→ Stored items
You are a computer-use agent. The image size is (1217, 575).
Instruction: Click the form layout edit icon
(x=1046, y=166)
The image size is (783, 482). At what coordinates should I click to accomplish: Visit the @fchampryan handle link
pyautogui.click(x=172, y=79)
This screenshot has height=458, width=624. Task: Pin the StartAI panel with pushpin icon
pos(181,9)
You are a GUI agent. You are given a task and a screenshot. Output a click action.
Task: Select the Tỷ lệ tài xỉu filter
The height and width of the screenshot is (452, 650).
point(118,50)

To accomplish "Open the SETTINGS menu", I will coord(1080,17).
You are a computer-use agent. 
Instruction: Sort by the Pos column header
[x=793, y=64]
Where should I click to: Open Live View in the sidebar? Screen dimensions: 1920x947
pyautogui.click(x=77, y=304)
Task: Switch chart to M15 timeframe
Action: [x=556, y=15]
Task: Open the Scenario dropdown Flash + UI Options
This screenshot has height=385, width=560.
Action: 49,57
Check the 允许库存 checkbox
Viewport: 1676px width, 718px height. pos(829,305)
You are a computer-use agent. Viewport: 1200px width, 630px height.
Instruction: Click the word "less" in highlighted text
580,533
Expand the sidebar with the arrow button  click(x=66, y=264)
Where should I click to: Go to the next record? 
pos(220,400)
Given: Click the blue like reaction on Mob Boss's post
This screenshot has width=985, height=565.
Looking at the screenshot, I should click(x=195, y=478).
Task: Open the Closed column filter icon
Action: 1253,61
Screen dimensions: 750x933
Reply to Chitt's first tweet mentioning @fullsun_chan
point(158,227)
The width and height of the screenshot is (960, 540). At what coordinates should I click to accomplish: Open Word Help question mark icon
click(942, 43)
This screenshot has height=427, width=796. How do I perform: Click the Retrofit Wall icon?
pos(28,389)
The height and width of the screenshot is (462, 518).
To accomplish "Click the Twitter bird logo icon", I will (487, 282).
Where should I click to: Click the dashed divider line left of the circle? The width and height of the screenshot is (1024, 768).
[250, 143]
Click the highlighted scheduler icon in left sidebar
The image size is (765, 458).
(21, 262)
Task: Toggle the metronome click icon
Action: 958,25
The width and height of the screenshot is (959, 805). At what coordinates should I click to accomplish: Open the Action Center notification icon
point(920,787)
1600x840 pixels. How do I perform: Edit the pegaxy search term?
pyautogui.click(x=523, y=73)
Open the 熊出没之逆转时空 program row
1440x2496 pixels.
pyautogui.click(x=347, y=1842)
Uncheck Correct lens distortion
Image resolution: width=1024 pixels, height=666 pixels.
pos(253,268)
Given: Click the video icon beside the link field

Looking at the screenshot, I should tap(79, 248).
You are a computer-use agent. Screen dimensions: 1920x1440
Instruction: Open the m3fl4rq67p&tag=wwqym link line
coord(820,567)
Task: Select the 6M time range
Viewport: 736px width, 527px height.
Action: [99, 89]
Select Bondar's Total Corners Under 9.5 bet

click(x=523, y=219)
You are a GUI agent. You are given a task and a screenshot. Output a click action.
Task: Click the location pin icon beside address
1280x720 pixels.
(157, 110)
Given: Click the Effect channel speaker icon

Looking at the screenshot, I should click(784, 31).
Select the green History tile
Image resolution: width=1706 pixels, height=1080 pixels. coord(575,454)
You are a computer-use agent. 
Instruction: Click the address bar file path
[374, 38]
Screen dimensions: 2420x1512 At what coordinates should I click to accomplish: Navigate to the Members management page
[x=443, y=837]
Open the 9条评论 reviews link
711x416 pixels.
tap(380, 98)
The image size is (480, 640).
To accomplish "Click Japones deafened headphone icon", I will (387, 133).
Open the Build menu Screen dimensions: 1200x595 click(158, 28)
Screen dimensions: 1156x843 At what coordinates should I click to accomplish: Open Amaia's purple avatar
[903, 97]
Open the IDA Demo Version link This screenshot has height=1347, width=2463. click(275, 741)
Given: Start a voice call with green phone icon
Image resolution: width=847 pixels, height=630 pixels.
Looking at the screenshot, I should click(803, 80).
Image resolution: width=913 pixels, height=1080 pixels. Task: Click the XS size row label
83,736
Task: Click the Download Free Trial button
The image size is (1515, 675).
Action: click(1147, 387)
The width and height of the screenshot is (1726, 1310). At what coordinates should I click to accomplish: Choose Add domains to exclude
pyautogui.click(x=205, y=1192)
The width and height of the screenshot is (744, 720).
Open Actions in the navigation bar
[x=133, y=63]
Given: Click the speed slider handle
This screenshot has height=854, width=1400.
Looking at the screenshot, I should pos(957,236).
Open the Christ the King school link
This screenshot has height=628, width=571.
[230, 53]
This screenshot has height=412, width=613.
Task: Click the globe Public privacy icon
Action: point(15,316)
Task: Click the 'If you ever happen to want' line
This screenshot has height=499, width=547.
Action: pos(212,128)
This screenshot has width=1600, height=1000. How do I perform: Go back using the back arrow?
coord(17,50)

→ HOW TO COMPLETE THIS TASK
Please make the answer a complete, exact reproduction of the records.

→ RESULT FOR THIS EXERCISE
You are a computer-use agent. The image size is (1217, 575).
Instruction: Click the form layout edit icon
(x=1046, y=166)
The image size is (783, 482). At what coordinates should I click to accomplish: Visit the @fchampryan handle link
pyautogui.click(x=172, y=79)
This screenshot has height=458, width=624. Task: Pin the StartAI panel with pushpin icon
pos(181,9)
You are a GUI agent. You are given a task and a screenshot. Output a click action.
Task: Select the Tỷ lệ tài xỉu filter
The height and width of the screenshot is (452, 650).
point(118,50)

To accomplish "Open the SETTINGS menu", I will coord(1080,17).
You are a computer-use agent. 
Instruction: Sort by the Pos column header
[x=793, y=64]
Where should I click to: Open Live View in the sidebar? Screen dimensions: 1920x947
pyautogui.click(x=77, y=304)
Task: Switch chart to M15 timeframe
Action: [x=556, y=15]
Task: Open the Scenario dropdown Flash + UI Options
This screenshot has height=385, width=560.
Action: 49,57
Check the 允许库存 checkbox
Viewport: 1676px width, 718px height. pos(829,305)
You are a computer-use agent. Viewport: 1200px width, 630px height.
Instruction: Click the word "less" in highlighted text
580,533
Expand the sidebar with the arrow button  click(x=66, y=264)
Where should I click to: Go to the next record? 
pos(220,400)
Given: Click the blue like reaction on Mob Boss's post
This screenshot has width=985, height=565.
Looking at the screenshot, I should click(x=195, y=478).
Task: Open the Closed column filter icon
Action: 1253,61
Screen dimensions: 750x933
Reply to Chitt's first tweet mentioning @fullsun_chan
point(158,227)
The width and height of the screenshot is (960, 540). At what coordinates should I click to accomplish: Open Word Help question mark icon
click(942, 43)
This screenshot has height=427, width=796. How do I perform: Click the Retrofit Wall icon?
pos(28,389)
The height and width of the screenshot is (462, 518).
To accomplish "Click the Twitter bird logo icon", I will (487, 282).
Where should I click to: Click the dashed divider line left of the circle? The width and height of the screenshot is (1024, 768).
[250, 143]
Click the highlighted scheduler icon in left sidebar
The image size is (765, 458).
(21, 262)
Task: Toggle the metronome click icon
Action: 958,25
The width and height of the screenshot is (959, 805). At what coordinates should I click to accomplish: Open the Action Center notification icon
point(920,787)
1600x840 pixels. How do I perform: Edit the pegaxy search term?
pyautogui.click(x=523, y=73)
Open the 熊出没之逆转时空 program row
1440x2496 pixels.
pyautogui.click(x=347, y=1842)
Uncheck Correct lens distortion
Image resolution: width=1024 pixels, height=666 pixels.
pos(253,268)
Given: Click the video icon beside the link field

Looking at the screenshot, I should tap(79, 248).
You are a computer-use agent. Screen dimensions: 1920x1440
Instruction: Open the m3fl4rq67p&tag=wwqym link line
coord(820,567)
Task: Select the 6M time range
Viewport: 736px width, 527px height.
Action: [99, 89]
Select Bondar's Total Corners Under 9.5 bet

click(x=523, y=219)
You are a GUI agent. You are given a task and a screenshot. Output a click action.
Task: Click the location pin icon beside address
1280x720 pixels.
(157, 110)
Given: Click the Effect channel speaker icon

Looking at the screenshot, I should click(784, 31).
Select the green History tile
Image resolution: width=1706 pixels, height=1080 pixels. coord(575,454)
You are a computer-use agent. 
Instruction: Click the address bar file path
[374, 38]
Screen dimensions: 2420x1512 At what coordinates should I click to accomplish: Navigate to the Members management page
[x=443, y=837]
Open the 9条评论 reviews link
711x416 pixels.
tap(380, 98)
The image size is (480, 640).
To accomplish "Click Japones deafened headphone icon", I will (387, 133).
Open the Build menu Screen dimensions: 1200x595 click(158, 28)
Screen dimensions: 1156x843 At what coordinates should I click to accomplish: Open Amaia's purple avatar
[903, 97]
Open the IDA Demo Version link This screenshot has height=1347, width=2463. click(275, 741)
Given: Start a voice call with green phone icon
Image resolution: width=847 pixels, height=630 pixels.
Looking at the screenshot, I should click(803, 80).
Image resolution: width=913 pixels, height=1080 pixels. Task: Click the XS size row label
83,736
Task: Click the Download Free Trial button
The image size is (1515, 675).
Action: click(1147, 387)
The width and height of the screenshot is (1726, 1310). At what coordinates should I click to accomplish: Choose Add domains to exclude
pyautogui.click(x=205, y=1192)
The width and height of the screenshot is (744, 720).
Open Actions in the navigation bar
[x=133, y=63]
Given: Click the speed slider handle
This screenshot has height=854, width=1400.
Looking at the screenshot, I should pos(957,236).
Open the Christ the King school link
This screenshot has height=628, width=571.
[230, 53]
This screenshot has height=412, width=613.
Task: Click the globe Public privacy icon
Action: point(15,316)
Task: Click the 'If you ever happen to want' line
This screenshot has height=499, width=547.
Action: pos(212,128)
This screenshot has width=1600, height=1000. How do I perform: Go back using the back arrow?
coord(17,50)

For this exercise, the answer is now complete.